[PROBLEM 1]: In the blog post on donation challenges, reproduce word for word the passage that begins at the words "I often rant" and stops after "characters within themselves.".
[PROBLEM 2]: Condense the paragraph of the blog post on donation challenges that begins "It's great to raise awareness" into a short bulleted list that keeps its main facts.
[PROBLEM 3]: Extend the blog post on donation challenges, picking up right after its last sentence and keeping its voice and argument.

Friday, October 24, 2014

Those Idiotic Donation "Challenges"

I often rant that cell phone addicts are s addicted because they want to escape reality and replace it with endless "cell connection" time.  But there are other ways people today are escaping from the "cruel world" in which we live. It seems that it's a little easier to run away from a complex world and create a fantasy to replace it. Maybe humans are creating their own comic book characters within themselves.

One of the escape modalities I notice that is gaining favor here in the U.S. (and starting to in other countries, given the power of internet communication) is the charity challenge. The charity challenge is the activity by which a true need is addressed through rather strange "challenges" that donators to the cause/charity volunteer to undertake. Thus, to find a cure for cancer via donations for funding research (it always seems to be breast cancer, which has a very low mortality rate compared to a host of others of which the givers seem to be unaware) a person is asked to march for a cure, or take an "ice bucket challenge", or some other masochistic endeavor.

It's great to raise awareness for charity because it probably does increase donations. But why must people punish themselves publicly before donating? I find it odd. The most idiotic of those challenges is the ice bucket challenge to find a cure for ALS disease. Ever since its inception in mid 2013, it caught the world by storm. The challenge became a mindless trend do to mindless social media. The rules were simple. Within 24 hours of being challenged, participants are to video record themselves being doused with ice water. The reward is a few seconds of "look at me" and recognition for a particular cause.

[SOURCE MATERIAL]:
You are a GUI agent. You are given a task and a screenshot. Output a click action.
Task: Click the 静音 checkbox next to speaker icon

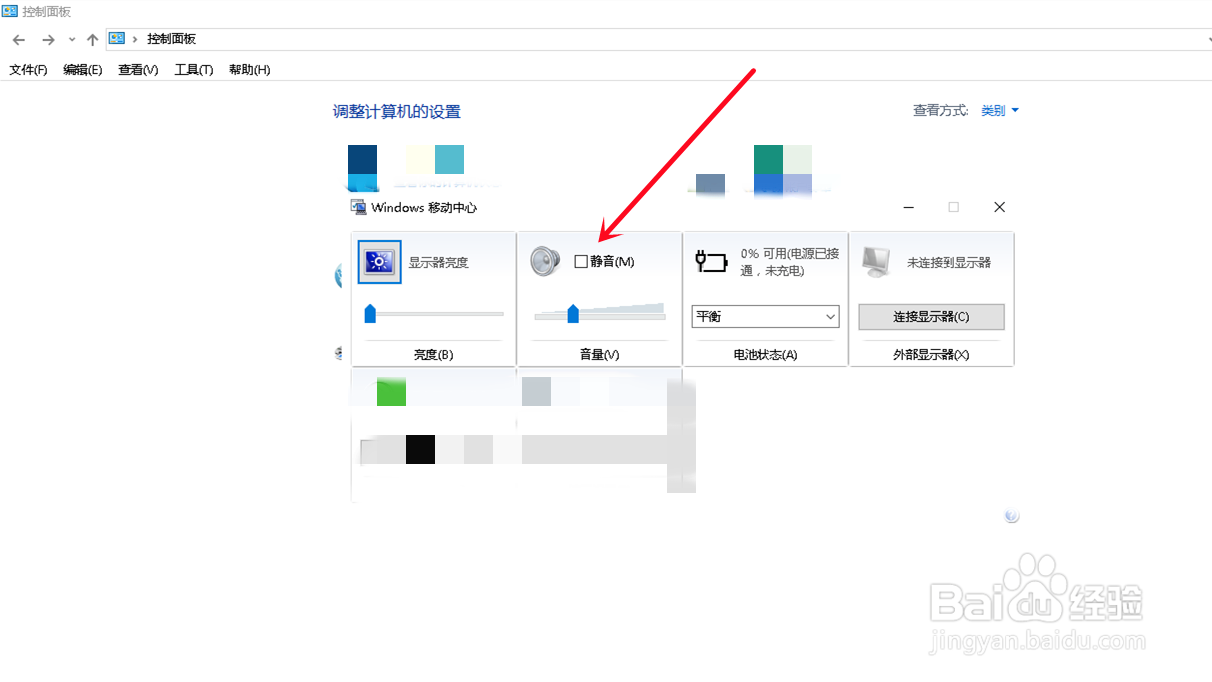(x=583, y=259)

[EXERCISE RESULT 1]:
I often rant that cell phone addicts are s addicted because they want to escape reality and replace it with endless "cell connection" time.  But there are other ways people today are escaping from the "cruel world" in which we live. It seems that it's a little easier to run away from a complex world and create a fantasy to replace it. Maybe humans are creating their own comic book characters within themselves.

[EXERCISE RESULT 2]:
- Raising awareness for charity probably increases donations, but the writer finds it odd that people punish themselves publicly before giving.
- The writer calls the ice bucket challenge for ALS the most idiotic of these challenges.
- It began in mid 2013, caught the world by storm and became a mindless trend through social media.
- Rule: within 24 hours of being challenged, participants video record themselves being doused with ice water.
- Reward: a few seconds of "look at me" and recognition for a cause.

[EXERCISE RESULT 3]:
Under the rules of the ice bucket challenge participants are supposed to announce their acceptance of the challenge followed by pouring ice into a bucket of water. Then the participant can call out a challenge to other people. It spread exponentially. Many prominent western celebrities took this challenge (it help the career when a celebrity is trendy and politically correct). The likes of Bill Gates, Mark Zuckerberg, Jennifer Lopez, Justin Timberlake, Steven Spielberg, Robert Downey Jr.,Selena Gomez, Tom Cruise, George W. Bush posted their videos online and supported this good cause. Sigh, how stupid. Just donate money to a cause and skip the theatrics. at least the human sheep aren't being led by a Kardashian girl.

One huge negative to this kinds of masochistic donation is that trendy can lead to another affliction that might need a cure- blindness to truth. One such truth is that bad charities use challenges as a way of subtly tricking the naive to donate their money to a less than worth organization that may pocket more of the donations that it should give to researchers.

As easily led as people are by today's addiction to social media triviality we might see even more extreme "challenges" in the coming weeks. How about this one. At the next party you attend, surreptitiously pee on someone's leg to raise awareness for urinary tract infections. Or, how about shooting yourself in the head to promote gun safety?